_WORK TO COMPLETE_
Find the line with "Select Zbigniew Ziobro name cell" in the entries below, then reproduce it and every line after it down to and including the line with "Screen dimensions: 562x401", exactly.

_DATA EXTRACT_
════════════════
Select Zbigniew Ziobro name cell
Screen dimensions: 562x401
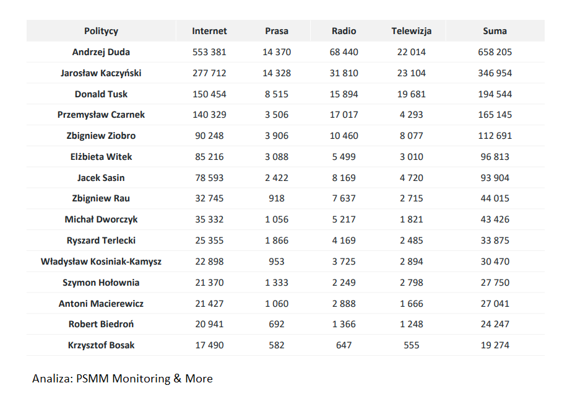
════════════════
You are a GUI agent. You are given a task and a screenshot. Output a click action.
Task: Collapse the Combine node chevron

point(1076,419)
════════════════
_WRITTEN ANSWER_
Select Zbigniew Ziobro name cell
Screen dimensions: 562x401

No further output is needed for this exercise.